The problem →
Rewrite the rows below, replacing "computer-use agent" with "desktop automation agent" wherever it appears and keeping everything else the same.
____________________
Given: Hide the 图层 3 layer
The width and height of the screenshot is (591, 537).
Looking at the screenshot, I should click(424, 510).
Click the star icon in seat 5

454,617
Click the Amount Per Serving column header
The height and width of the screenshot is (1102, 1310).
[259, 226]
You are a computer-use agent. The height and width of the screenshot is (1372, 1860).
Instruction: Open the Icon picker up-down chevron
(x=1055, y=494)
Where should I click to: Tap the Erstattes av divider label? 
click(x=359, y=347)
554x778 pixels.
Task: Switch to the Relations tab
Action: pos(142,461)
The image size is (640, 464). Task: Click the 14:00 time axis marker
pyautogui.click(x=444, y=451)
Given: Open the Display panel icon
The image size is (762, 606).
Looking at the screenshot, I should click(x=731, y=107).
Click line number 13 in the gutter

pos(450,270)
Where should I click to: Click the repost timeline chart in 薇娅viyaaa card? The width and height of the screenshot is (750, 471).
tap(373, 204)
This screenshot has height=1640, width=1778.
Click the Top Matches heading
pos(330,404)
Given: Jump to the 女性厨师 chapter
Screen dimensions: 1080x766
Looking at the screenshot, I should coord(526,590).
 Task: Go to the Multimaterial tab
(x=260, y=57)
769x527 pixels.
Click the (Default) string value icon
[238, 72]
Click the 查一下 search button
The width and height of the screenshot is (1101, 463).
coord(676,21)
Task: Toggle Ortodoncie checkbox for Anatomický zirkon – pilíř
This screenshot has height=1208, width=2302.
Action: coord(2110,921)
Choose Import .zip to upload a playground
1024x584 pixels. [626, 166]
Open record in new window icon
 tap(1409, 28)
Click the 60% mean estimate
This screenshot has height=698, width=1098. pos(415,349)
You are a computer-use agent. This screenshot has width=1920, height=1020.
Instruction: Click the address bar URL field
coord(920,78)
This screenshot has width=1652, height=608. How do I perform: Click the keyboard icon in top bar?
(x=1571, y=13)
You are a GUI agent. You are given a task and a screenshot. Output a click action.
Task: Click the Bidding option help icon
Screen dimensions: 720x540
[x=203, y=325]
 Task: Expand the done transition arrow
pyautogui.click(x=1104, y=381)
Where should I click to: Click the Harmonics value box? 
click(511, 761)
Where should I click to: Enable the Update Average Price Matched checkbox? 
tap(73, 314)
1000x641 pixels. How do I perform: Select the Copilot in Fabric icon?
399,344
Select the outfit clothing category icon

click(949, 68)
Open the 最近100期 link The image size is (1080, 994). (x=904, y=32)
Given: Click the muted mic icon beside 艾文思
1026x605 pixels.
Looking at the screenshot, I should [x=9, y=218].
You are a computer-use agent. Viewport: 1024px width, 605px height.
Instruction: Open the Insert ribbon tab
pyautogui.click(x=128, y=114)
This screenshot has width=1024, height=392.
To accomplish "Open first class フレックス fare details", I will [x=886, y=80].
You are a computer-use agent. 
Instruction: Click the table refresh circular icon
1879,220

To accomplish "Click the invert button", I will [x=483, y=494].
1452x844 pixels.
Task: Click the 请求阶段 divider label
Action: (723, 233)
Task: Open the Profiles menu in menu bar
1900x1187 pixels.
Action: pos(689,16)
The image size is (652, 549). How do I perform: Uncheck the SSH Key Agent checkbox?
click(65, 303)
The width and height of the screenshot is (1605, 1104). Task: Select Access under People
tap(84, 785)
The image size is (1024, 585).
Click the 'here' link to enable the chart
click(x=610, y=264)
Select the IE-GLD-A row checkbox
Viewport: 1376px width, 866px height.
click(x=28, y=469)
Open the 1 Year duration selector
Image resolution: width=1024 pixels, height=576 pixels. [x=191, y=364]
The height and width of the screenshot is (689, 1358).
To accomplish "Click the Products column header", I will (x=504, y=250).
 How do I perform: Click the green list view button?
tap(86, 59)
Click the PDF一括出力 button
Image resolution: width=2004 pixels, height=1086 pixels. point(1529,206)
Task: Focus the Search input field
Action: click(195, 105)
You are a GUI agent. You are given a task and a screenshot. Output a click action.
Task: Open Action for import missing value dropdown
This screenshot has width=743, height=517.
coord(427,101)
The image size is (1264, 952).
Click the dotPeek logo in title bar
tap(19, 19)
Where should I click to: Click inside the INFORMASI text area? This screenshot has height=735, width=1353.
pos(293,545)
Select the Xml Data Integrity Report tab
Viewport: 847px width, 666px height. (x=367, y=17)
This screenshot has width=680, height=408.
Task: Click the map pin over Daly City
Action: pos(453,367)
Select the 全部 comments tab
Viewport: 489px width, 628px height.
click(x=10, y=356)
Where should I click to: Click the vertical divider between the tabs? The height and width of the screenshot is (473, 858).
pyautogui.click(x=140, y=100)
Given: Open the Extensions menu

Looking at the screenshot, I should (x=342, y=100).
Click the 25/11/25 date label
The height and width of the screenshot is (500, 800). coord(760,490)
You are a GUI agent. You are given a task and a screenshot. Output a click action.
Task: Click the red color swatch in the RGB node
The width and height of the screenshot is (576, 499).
____________________
Worked solution →
Given: Hide the 图层 3 layer
The width and height of the screenshot is (591, 537).
Looking at the screenshot, I should click(424, 510).
Click the star icon in seat 5

454,617
Click the Amount Per Serving column header
The height and width of the screenshot is (1102, 1310).
[259, 226]
You are a desktop automation agent. The height and width of the screenshot is (1372, 1860).
Instruction: Open the Icon picker up-down chevron
(x=1055, y=494)
Where should I click to: Tap the Erstattes av divider label? 
click(x=359, y=347)
554x778 pixels.
Task: Switch to the Relations tab
Action: pos(142,461)
The image size is (640, 464). Task: Click the 14:00 time axis marker
pyautogui.click(x=444, y=451)
Given: Open the Display panel icon
The image size is (762, 606).
Looking at the screenshot, I should click(x=731, y=107).
Click line number 13 in the gutter

pos(450,270)
Where should I click to: Click the repost timeline chart in 薇娅viyaaa card? The width and height of the screenshot is (750, 471).
tap(373, 204)
This screenshot has height=1640, width=1778.
Click the Top Matches heading
pos(330,404)
Given: Jump to the 女性厨师 chapter
Screen dimensions: 1080x766
Looking at the screenshot, I should coord(526,590).
 Task: Go to the Multimaterial tab
(x=260, y=57)
769x527 pixels.
Click the (Default) string value icon
[238, 72]
Click the 查一下 search button
The width and height of the screenshot is (1101, 463).
coord(676,21)
Task: Toggle Ortodoncie checkbox for Anatomický zirkon – pilíř
This screenshot has height=1208, width=2302.
Action: coord(2110,921)
Choose Import .zip to upload a playground
1024x584 pixels. [626, 166]
Open record in new window icon
 tap(1409, 28)
Click the 60% mean estimate
This screenshot has height=698, width=1098. pos(415,349)
You are a desktop automation agent. This screenshot has width=1920, height=1020.
Instruction: Click the address bar URL field
coord(920,78)
This screenshot has width=1652, height=608. How do I perform: Click the keyboard icon in top bar?
(x=1571, y=13)
You are a GUI agent. You are given a task and a screenshot. Output a click action.
Task: Click the Bidding option help icon
Screen dimensions: 720x540
[x=203, y=325]
 Task: Expand the done transition arrow
pyautogui.click(x=1104, y=381)
Where should I click to: Click the Harmonics value box? 
click(511, 761)
Where should I click to: Enable the Update Average Price Matched checkbox? 
tap(73, 314)
1000x641 pixels. How do I perform: Select the Copilot in Fabric icon?
399,344
Select the outfit clothing category icon

click(949, 68)
Open the 最近100期 link The image size is (1080, 994). (x=904, y=32)
Given: Click the muted mic icon beside 艾文思
1026x605 pixels.
Looking at the screenshot, I should [x=9, y=218].
You are a desktop automation agent. Viewport: 1024px width, 605px height.
Instruction: Open the Insert ribbon tab
pyautogui.click(x=128, y=114)
This screenshot has width=1024, height=392.
To accomplish "Open first class フレックス fare details", I will [x=886, y=80].
You are a desktop automation agent. 
Instruction: Click the table refresh circular icon
1879,220

To accomplish "Click the invert button", I will [x=483, y=494].
1452x844 pixels.
Task: Click the 请求阶段 divider label
Action: (723, 233)
Task: Open the Profiles menu in menu bar
1900x1187 pixels.
Action: pos(689,16)
The image size is (652, 549). How do I perform: Uncheck the SSH Key Agent checkbox?
click(65, 303)
The width and height of the screenshot is (1605, 1104). Task: Select Access under People
tap(84, 785)
The image size is (1024, 585).
Click the 'here' link to enable the chart
click(x=610, y=264)
Select the IE-GLD-A row checkbox
Viewport: 1376px width, 866px height.
click(x=28, y=469)
Open the 1 Year duration selector
Image resolution: width=1024 pixels, height=576 pixels. [x=191, y=364]
The height and width of the screenshot is (689, 1358).
To accomplish "Click the Products column header", I will (x=504, y=250).
 How do I perform: Click the green list view button?
tap(86, 59)
Click the PDF一括出力 button
Image resolution: width=2004 pixels, height=1086 pixels. point(1529,206)
Task: Focus the Search input field
Action: click(195, 105)
You are a GUI agent. You are given a task and a screenshot. Output a click action.
Task: Open Action for import missing value dropdown
This screenshot has width=743, height=517.
coord(427,101)
The image size is (1264, 952).
Click the dotPeek logo in title bar
tap(19, 19)
Where should I click to: Click inside the INFORMASI text area? This screenshot has height=735, width=1353.
pos(293,545)
Select the Xml Data Integrity Report tab
Viewport: 847px width, 666px height. (x=367, y=17)
This screenshot has width=680, height=408.
Task: Click the map pin over Daly City
Action: pos(453,367)
Select the 全部 comments tab
Viewport: 489px width, 628px height.
click(x=10, y=356)
Where should I click to: Click the vertical divider between the tabs? The height and width of the screenshot is (473, 858).
pyautogui.click(x=140, y=100)
Given: Open the Extensions menu

Looking at the screenshot, I should (x=342, y=100).
Click the 25/11/25 date label
The height and width of the screenshot is (500, 800). coord(760,490)
You are a GUI agent. You are given a task and a screenshot. Output a click action.
Task: Click the red color swatch in the RGB node
The width and height of the screenshot is (576, 499).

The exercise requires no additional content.